This is bad in such an amazingly awful way on a "secure" banking website that I'm surprised that this bank even has an IT team, let alone a development team!
How did this not get picked up in QA testing, or even in a cursory audit?!?
I wonder what is the PCI DSS audit committee doing? I mean the world is fool of idiots that need policing and that's why such organs exists at a first place.
Shit like this just shows that being a PCI DSS level 1 certified means absolutely nothing in the real world.
The great benefit of PCI DSS is that a huge number of places choose not to store CC numbers when given a choice of trying to get an expensive PCI DSS certification and not storing CC numbers.
We get less of small, random places handling data that they won't ever be able to secure (since it really is completely prohibitively expensive for a small shop to do it properly), and that is a good thing.
Of course, the fact that certified places still often fsck up in some way is a bit sad, but at least there are less of them.
You got that right. Most IT shops I've noticed (at least in Australia) used to ask software vendors if their software was "PCI-DSS 2.0 compliant".
Stupid thing to ask. The only key things a software vendor can really answer is that they don't store credit cards in their database, or if they do then they don't display them to anyone. Everything else (well, almost everything else) can be dealt with on the infrastructure side of the equation.
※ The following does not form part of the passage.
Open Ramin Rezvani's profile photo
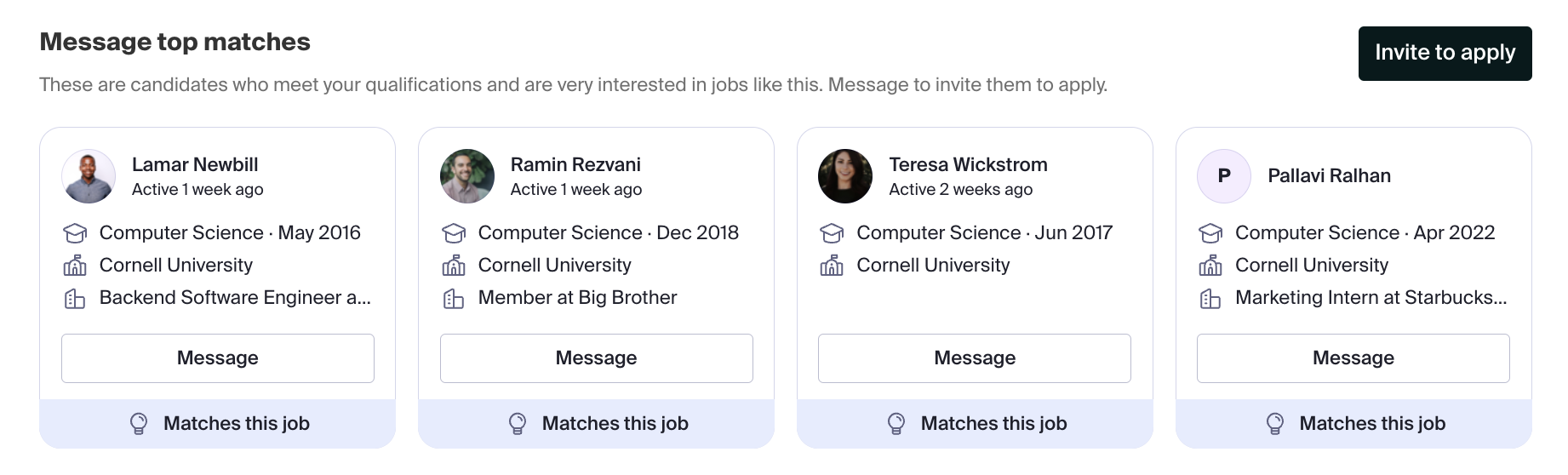This screenshot has height=475, width=1568. pyautogui.click(x=467, y=176)
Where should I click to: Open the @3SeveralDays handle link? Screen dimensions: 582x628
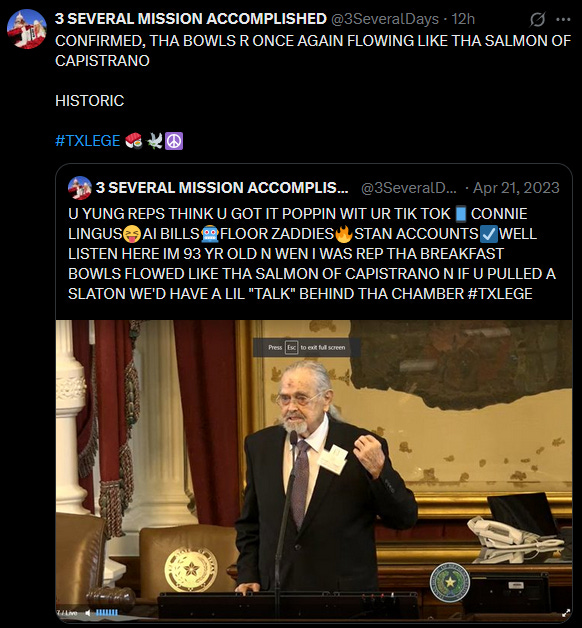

I have to disagree with you most emphatically. PCI DSS was a response to a very bad issue, which was and is credit card fraud.
If you look at the DSS, it's eminently sensible and in fact if you implement it properly you will most definitely have a secure environment for credit card transactions. If you do not follow it, then you are leaving yourself at significant risk to be being breached and credit card data being stolen.
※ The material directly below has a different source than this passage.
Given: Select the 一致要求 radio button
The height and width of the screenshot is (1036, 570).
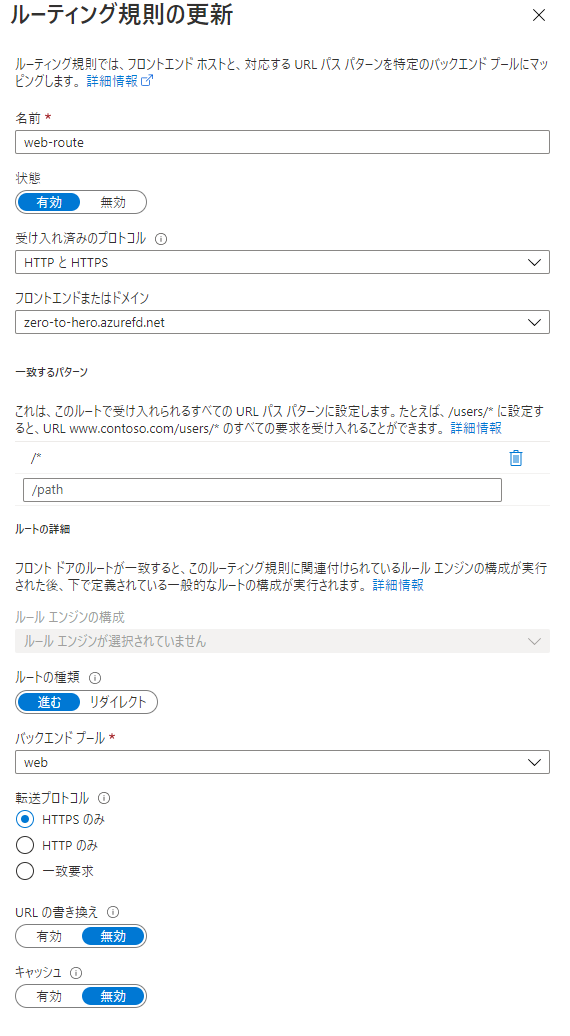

I'm curious though: what part of the PCI-DSS merely creates "a racket", and what parts "extract money"?
Actually I'm not sure which of the twelve requirements are being violated here. They could be compliant with part 3 ("Protect stored cardholder data") in their network. If the cookie is secure and only transmitted via SSL, they have a case for being compliant with part 4 ("Encrypt transmission of cardholder data across open, public networks"). Part 9 doesn't really apply here. Part 6 might or might not.
Actually, you aren't meant to store credit card data when it's not necessary. And credit cards are meant to be encrypted at rest - in other words, on encrypted storage, with a split key management system.
Yes, that's true. But the letter of part 3 only talks about encrypting data at rest on your own systems; it mentions nothing about client systems. There's a huge discussion about whether or not the user's browser is within scope for PCI-- this is what systems like Stripe and Braintree are gambling on, that the browser _isn't_ within scope (Braintree actually makes this a big selling point; if you use their system, your platform is no longer in scope for PCI-DSS).
The PAN data -- the cookie -- is encrypted in transit, and if it's encrypted at every point in Santander's network then technically they could be compliant to the letter of the rules. I have no doubt that a company so dumb as to store your PAN data in a cookie is probably breaking a myriad number of PCI-DSS rules, but the card-data-in-cookie may not be one of them.
Does "You are only as strong as your weakest chain" mean anything here? It seems like the letter of the law here is not expressing the intent of the law. Sure, Part 3 didn't explicitly mention don't store it on a client machine because its such a stupid thing to do there wasn't a point to expressing it. Doing such a thing completely undermines the entire PCI documentation because who cares how it's stored,transmitted, etc at the trusted source if it's written out to significantly less secure sources. Just go steal it from the least significant secure source. I fail to see how this language argument has any real point.
This is bad in such an amazingly awful way on a "secure" banking website that I'm surprised that this bank even has an IT team, let alone a development team!
How did this not get picked up in QA testing, or even in a cursory audit?!?